Excerpts from a dataset
________________________________________
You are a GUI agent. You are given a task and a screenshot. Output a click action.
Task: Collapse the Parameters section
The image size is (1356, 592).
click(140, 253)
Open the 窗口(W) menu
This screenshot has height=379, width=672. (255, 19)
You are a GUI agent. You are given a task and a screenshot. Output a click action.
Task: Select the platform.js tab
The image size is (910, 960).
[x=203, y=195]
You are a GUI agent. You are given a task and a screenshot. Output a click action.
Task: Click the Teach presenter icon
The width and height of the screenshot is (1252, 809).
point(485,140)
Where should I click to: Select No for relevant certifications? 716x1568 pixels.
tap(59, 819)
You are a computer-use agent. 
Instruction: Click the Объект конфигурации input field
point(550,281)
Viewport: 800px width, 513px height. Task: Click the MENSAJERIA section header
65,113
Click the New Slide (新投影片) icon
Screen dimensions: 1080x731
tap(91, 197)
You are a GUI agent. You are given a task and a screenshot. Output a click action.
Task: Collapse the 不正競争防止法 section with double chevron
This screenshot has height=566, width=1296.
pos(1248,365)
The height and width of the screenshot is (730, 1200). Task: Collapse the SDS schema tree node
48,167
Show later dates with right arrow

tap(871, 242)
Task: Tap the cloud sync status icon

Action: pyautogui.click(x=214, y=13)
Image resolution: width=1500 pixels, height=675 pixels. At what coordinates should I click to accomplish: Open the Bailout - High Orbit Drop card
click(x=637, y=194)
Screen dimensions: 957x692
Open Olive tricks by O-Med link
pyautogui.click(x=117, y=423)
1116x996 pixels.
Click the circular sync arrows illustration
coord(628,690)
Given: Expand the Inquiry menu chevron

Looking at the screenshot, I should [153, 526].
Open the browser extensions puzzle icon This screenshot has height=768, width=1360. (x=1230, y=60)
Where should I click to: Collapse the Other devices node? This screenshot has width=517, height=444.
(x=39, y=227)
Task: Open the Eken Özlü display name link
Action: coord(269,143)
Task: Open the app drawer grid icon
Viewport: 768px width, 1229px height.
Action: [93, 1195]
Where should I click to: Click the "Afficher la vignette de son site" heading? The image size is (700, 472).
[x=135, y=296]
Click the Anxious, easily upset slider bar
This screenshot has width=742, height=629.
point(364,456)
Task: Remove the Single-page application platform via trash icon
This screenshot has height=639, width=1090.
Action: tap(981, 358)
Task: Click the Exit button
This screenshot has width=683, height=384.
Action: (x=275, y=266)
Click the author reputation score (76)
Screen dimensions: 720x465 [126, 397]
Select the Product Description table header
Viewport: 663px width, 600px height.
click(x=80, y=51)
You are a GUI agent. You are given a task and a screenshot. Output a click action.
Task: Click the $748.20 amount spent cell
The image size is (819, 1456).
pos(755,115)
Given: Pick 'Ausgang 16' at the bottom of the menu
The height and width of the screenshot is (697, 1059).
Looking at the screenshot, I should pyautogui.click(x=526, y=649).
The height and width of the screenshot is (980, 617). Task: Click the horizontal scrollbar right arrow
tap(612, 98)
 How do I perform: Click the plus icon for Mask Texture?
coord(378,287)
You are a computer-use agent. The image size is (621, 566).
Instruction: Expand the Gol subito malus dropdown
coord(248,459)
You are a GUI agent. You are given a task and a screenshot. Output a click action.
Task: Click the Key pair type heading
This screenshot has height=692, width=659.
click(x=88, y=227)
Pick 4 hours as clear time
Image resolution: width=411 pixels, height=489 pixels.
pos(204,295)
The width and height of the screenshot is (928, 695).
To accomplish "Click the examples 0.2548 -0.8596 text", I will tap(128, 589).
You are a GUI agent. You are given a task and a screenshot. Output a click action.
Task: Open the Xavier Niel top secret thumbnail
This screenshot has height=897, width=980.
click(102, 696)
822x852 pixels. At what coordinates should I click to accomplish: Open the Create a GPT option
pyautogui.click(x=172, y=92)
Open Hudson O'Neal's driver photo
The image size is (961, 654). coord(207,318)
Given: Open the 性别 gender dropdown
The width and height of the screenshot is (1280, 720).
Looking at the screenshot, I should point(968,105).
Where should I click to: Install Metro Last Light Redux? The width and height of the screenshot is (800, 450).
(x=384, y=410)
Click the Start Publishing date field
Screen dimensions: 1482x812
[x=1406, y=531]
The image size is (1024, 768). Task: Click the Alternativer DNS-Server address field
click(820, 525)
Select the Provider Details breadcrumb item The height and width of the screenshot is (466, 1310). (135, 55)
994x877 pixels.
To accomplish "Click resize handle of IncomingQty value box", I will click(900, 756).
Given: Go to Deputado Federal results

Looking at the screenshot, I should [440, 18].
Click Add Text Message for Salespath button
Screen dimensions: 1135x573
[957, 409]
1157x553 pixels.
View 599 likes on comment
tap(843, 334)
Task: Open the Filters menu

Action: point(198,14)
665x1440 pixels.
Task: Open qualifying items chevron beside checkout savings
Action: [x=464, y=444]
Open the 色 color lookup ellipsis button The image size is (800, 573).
________________________________________
• **What is needed**
From the line containing "Task: Open the Filters menu" through the last line of the records, output each line exactly and nothing more.

• **Exercise response**
Task: Open the Filters menu

Action: point(198,14)
665x1440 pixels.
Task: Open qualifying items chevron beside checkout savings
Action: [x=464, y=444]
Open the 色 color lookup ellipsis button The image size is (800, 573).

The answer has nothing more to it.